> _WHAT IS NEEDED_: Output the data verbatim, minus the images.

> _DATASET EXTRACT_:
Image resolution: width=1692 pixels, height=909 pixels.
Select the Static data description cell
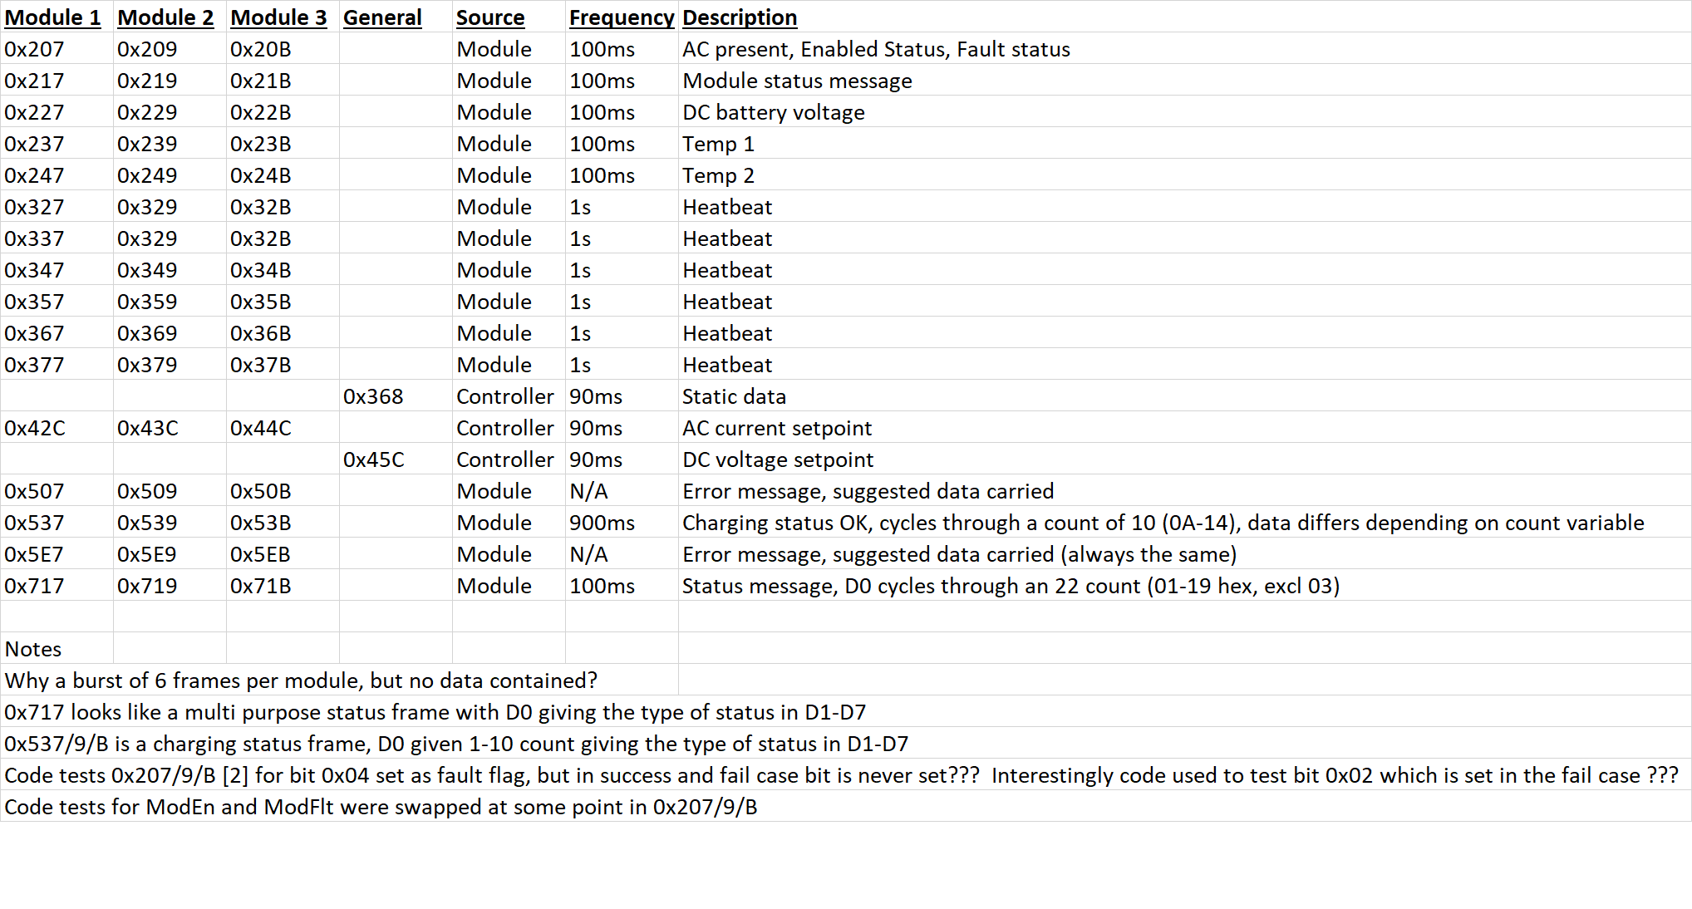tap(734, 396)
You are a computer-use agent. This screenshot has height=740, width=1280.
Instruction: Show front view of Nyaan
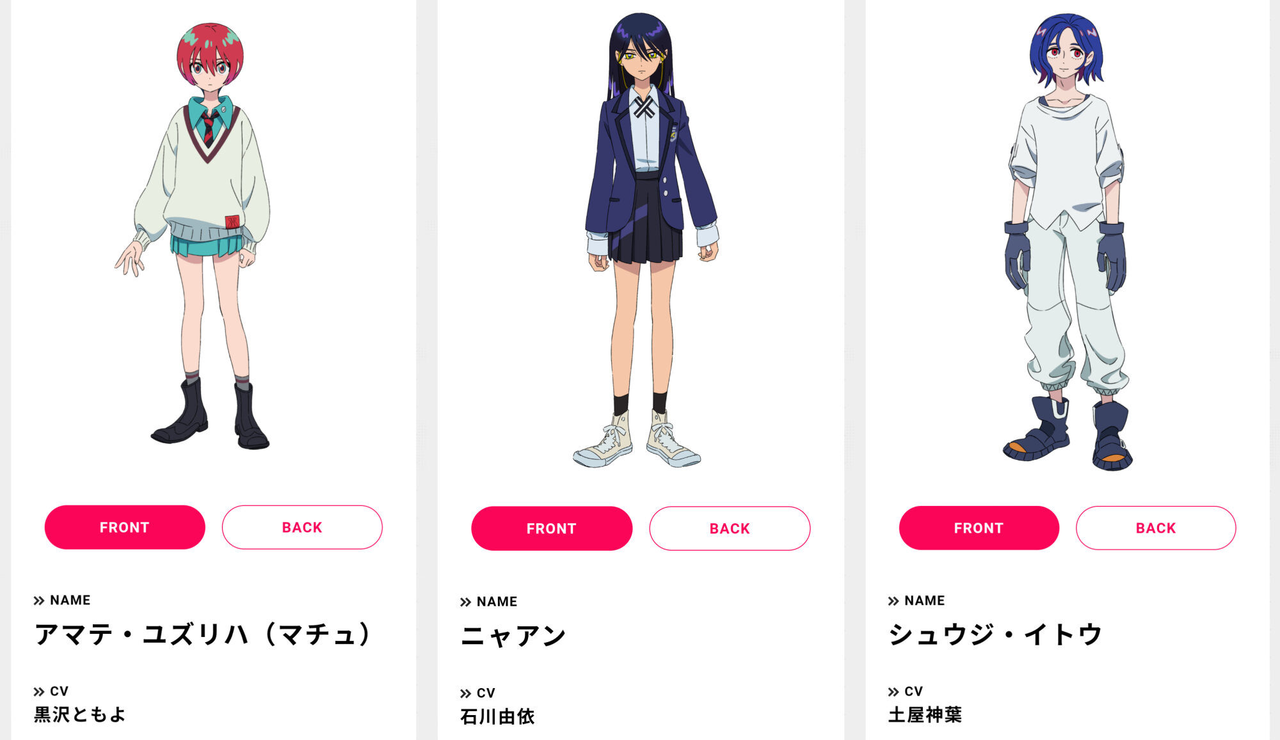pos(552,529)
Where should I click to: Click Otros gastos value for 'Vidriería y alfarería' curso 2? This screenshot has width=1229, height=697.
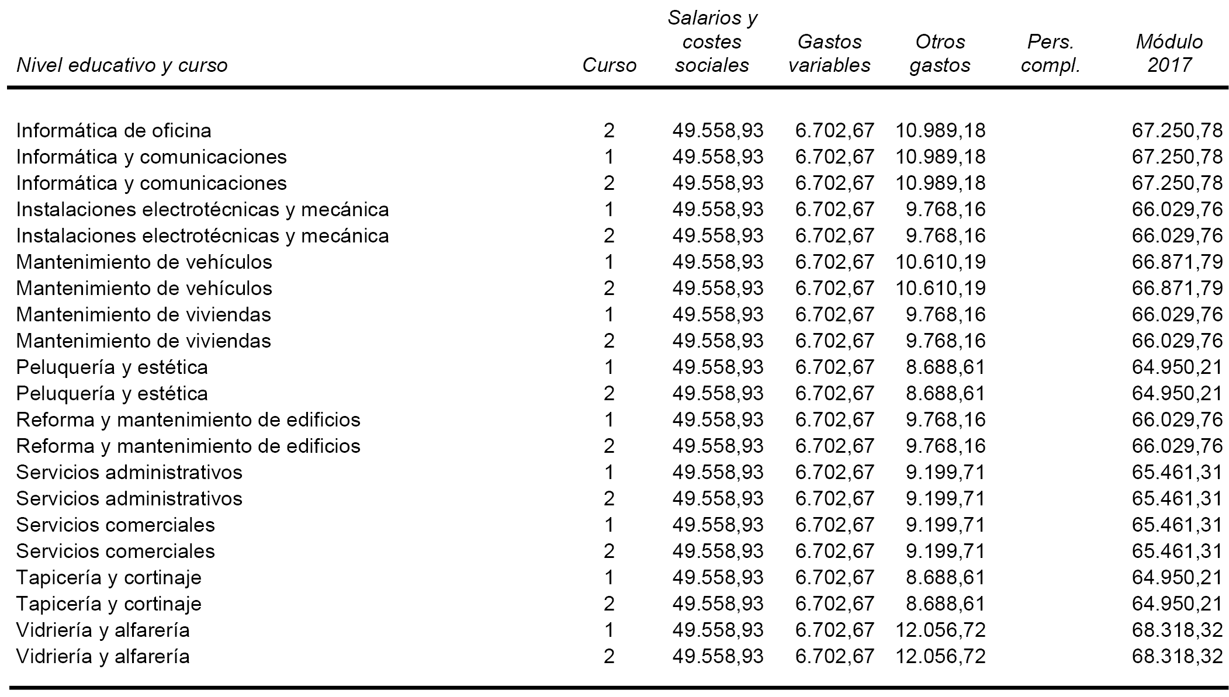pyautogui.click(x=940, y=656)
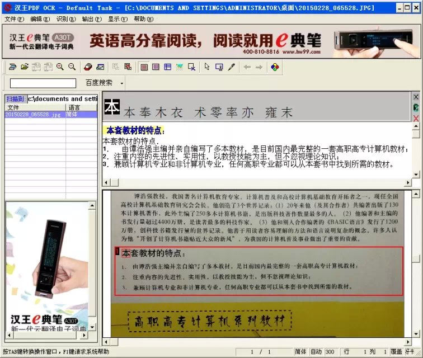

> _SOLUTION TO THE EXERCISE_:
Image resolution: width=1692 pixels, height=909 pixels.
Select the Static data description cell
tap(734, 396)
You are a computer-use agent. This screenshot has height=740, width=1280.
Instruction: Show front view of Nyaan
pos(552,529)
Where should I click to: Click Otros gastos value for 'Vidriería y alfarería' curso 2? This screenshot has width=1229, height=697.
pyautogui.click(x=940, y=656)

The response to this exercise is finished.